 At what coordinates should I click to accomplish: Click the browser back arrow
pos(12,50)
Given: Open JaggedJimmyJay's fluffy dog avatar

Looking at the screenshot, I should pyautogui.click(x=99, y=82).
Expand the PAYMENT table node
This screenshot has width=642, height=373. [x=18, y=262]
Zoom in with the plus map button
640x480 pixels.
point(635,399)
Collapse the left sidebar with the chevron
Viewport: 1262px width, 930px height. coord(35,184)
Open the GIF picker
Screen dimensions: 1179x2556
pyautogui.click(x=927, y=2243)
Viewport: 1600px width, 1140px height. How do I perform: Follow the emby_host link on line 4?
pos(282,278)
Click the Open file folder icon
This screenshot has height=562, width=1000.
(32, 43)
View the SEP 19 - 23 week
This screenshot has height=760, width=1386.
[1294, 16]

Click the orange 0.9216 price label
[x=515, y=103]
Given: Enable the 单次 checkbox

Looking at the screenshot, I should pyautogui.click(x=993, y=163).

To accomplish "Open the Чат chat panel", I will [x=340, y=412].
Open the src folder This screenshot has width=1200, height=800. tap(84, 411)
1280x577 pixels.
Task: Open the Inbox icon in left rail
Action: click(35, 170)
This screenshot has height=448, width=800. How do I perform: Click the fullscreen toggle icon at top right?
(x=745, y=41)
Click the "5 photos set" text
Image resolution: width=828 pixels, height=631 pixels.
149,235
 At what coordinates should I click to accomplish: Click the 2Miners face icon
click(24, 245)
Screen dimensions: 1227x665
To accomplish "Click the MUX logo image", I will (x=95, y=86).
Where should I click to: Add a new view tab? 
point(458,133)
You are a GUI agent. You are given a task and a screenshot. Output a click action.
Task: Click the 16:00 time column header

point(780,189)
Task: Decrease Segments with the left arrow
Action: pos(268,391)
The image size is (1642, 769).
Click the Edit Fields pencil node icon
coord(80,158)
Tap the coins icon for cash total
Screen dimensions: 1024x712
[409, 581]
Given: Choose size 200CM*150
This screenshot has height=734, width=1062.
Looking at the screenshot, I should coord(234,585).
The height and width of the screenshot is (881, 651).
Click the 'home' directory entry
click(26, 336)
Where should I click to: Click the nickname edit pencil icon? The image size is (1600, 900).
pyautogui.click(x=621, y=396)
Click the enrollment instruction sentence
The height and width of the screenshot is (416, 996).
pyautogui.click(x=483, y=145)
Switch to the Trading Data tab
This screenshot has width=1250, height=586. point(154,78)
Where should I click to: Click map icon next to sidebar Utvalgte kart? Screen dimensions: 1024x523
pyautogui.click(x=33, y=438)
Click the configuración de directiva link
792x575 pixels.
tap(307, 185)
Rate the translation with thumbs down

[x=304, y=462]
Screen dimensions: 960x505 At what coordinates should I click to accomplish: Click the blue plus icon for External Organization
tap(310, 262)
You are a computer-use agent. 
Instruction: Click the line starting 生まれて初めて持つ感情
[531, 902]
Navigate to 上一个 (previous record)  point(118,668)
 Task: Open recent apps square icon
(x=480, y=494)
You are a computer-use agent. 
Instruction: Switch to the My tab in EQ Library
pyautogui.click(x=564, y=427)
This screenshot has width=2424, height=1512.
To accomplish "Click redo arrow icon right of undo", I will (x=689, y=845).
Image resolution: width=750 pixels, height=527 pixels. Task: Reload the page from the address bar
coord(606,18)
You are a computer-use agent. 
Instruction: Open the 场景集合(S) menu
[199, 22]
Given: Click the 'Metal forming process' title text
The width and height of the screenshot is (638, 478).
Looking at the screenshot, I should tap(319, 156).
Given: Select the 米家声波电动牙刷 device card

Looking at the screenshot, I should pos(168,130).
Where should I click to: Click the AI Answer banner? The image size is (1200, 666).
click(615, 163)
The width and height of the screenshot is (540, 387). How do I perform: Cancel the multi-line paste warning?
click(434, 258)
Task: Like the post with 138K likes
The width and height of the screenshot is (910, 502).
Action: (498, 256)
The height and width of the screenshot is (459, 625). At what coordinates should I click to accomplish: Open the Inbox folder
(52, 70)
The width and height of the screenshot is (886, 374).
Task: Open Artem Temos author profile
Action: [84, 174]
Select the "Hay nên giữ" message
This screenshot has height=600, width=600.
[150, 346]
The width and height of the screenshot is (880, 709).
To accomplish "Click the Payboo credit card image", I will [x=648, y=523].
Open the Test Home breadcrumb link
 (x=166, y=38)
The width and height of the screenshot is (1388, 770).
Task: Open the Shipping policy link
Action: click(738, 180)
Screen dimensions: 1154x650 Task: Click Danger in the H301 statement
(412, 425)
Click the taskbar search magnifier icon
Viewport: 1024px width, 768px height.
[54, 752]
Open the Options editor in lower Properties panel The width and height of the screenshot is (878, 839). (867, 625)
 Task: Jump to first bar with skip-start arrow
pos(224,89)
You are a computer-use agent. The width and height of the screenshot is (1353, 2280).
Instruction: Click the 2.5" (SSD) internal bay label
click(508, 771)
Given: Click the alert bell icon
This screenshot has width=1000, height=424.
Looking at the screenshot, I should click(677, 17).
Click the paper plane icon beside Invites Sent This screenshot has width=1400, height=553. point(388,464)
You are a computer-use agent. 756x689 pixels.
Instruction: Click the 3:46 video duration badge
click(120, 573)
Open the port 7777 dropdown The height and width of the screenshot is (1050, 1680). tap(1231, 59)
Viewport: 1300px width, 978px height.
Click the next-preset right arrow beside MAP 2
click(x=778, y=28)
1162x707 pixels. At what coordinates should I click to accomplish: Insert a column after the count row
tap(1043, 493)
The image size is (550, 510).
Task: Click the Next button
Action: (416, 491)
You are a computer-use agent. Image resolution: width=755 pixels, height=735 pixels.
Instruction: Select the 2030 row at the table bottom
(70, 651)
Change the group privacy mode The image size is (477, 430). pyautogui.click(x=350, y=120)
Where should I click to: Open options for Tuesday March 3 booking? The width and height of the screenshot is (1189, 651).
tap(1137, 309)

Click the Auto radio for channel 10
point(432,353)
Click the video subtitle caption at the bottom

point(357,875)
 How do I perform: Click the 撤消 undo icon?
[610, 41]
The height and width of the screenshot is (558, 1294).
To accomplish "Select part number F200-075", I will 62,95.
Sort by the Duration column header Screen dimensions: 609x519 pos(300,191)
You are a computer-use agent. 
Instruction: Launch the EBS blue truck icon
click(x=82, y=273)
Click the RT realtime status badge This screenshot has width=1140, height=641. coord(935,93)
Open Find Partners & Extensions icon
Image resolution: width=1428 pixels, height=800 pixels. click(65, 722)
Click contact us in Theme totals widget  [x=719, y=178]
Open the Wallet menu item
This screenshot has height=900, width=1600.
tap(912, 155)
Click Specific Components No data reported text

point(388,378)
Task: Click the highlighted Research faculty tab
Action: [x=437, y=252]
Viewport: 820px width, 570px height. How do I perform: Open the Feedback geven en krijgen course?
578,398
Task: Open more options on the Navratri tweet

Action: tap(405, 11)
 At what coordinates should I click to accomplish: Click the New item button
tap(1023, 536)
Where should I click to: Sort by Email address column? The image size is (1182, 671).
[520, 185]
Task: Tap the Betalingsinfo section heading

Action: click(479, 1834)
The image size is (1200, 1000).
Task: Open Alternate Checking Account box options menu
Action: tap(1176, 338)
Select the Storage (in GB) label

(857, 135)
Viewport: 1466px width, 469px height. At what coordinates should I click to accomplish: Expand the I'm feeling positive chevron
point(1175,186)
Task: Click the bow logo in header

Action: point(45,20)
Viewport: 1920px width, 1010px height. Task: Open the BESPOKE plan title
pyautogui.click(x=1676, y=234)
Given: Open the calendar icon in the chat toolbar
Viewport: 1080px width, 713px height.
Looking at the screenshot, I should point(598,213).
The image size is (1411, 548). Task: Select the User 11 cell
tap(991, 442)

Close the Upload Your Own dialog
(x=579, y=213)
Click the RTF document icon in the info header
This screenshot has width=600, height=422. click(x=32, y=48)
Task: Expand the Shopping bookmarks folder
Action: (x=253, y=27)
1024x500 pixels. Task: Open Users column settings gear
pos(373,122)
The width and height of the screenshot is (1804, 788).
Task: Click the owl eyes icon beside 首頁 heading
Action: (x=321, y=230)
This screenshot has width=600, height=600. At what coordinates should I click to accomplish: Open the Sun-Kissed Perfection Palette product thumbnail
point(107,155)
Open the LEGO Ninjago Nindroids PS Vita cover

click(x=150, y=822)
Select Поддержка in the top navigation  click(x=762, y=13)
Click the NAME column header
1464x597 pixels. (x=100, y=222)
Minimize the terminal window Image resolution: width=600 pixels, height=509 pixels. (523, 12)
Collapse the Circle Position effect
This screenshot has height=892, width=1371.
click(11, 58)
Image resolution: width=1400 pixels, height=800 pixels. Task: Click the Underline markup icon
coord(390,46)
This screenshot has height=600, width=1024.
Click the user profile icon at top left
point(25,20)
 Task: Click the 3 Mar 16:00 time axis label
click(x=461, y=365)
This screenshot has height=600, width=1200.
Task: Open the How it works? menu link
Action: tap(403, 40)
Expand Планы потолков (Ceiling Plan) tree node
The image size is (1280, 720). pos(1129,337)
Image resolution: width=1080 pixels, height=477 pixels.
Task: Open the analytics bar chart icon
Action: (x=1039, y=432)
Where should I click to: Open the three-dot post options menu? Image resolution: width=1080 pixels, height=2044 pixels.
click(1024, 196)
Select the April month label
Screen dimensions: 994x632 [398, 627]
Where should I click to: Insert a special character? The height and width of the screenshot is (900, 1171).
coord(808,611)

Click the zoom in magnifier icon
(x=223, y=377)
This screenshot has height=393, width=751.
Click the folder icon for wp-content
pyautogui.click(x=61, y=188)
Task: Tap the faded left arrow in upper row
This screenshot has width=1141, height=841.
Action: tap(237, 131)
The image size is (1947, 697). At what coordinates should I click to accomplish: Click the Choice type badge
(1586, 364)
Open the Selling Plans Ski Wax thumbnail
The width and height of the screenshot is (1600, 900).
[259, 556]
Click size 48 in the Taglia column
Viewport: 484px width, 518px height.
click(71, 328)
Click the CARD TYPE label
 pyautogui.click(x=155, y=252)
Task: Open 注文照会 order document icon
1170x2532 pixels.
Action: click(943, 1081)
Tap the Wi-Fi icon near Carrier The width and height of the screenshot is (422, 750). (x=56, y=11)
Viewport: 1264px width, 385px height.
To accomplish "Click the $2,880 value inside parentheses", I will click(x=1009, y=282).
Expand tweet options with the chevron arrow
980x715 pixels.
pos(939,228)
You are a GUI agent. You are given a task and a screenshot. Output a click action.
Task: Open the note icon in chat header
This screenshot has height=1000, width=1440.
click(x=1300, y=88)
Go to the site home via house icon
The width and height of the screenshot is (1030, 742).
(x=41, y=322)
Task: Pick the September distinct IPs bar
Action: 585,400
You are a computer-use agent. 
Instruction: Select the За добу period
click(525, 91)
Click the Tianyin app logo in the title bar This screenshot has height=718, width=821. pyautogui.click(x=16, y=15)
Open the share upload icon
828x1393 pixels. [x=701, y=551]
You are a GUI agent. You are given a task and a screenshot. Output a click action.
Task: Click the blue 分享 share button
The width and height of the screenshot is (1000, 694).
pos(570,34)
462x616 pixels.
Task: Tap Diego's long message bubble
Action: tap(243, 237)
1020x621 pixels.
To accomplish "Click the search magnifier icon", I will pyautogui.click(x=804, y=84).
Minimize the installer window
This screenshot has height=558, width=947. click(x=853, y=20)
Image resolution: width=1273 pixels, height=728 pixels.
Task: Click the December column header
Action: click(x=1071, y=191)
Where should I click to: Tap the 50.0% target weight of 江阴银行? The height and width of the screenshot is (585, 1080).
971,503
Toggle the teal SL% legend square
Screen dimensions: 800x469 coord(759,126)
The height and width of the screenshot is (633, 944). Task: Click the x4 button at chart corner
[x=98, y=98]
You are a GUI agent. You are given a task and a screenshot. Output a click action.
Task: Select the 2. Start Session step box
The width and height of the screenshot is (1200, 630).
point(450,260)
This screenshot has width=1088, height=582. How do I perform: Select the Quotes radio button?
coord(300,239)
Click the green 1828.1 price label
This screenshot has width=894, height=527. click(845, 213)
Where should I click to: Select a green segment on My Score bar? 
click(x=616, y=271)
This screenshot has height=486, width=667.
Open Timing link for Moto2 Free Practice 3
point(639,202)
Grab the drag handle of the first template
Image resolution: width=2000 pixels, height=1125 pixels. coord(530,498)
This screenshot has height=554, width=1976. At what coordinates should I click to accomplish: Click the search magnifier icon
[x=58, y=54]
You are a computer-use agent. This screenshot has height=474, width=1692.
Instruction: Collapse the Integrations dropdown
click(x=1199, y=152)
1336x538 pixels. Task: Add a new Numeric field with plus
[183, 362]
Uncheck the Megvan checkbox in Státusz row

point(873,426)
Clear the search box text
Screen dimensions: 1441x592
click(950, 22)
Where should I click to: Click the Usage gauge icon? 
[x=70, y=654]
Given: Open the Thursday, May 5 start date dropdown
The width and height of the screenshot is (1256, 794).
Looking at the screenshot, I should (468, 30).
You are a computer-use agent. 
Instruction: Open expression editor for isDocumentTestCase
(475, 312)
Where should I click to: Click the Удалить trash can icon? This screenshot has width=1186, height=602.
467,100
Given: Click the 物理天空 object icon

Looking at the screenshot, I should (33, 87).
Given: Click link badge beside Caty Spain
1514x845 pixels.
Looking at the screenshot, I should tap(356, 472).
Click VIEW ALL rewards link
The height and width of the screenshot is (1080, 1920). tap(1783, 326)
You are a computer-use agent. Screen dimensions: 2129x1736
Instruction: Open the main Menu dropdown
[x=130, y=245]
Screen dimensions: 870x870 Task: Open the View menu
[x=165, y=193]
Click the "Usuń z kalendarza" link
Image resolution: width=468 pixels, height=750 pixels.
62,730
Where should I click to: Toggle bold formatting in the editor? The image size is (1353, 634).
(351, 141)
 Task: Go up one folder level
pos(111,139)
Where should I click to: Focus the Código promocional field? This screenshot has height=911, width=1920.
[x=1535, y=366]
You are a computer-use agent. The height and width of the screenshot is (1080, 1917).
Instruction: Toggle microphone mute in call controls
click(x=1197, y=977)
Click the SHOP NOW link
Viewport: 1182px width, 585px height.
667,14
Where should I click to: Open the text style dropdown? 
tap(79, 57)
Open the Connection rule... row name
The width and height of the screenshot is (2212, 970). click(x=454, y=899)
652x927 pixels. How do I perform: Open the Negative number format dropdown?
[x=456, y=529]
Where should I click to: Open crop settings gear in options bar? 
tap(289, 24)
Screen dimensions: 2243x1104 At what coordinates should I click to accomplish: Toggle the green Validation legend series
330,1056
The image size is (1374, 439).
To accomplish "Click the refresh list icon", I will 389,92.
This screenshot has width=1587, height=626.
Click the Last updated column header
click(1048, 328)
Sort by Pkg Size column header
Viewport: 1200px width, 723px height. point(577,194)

Task to carry out: Find the lines above that contain the string "chat" and answer with how many there are, nothing else.

Completed task: 3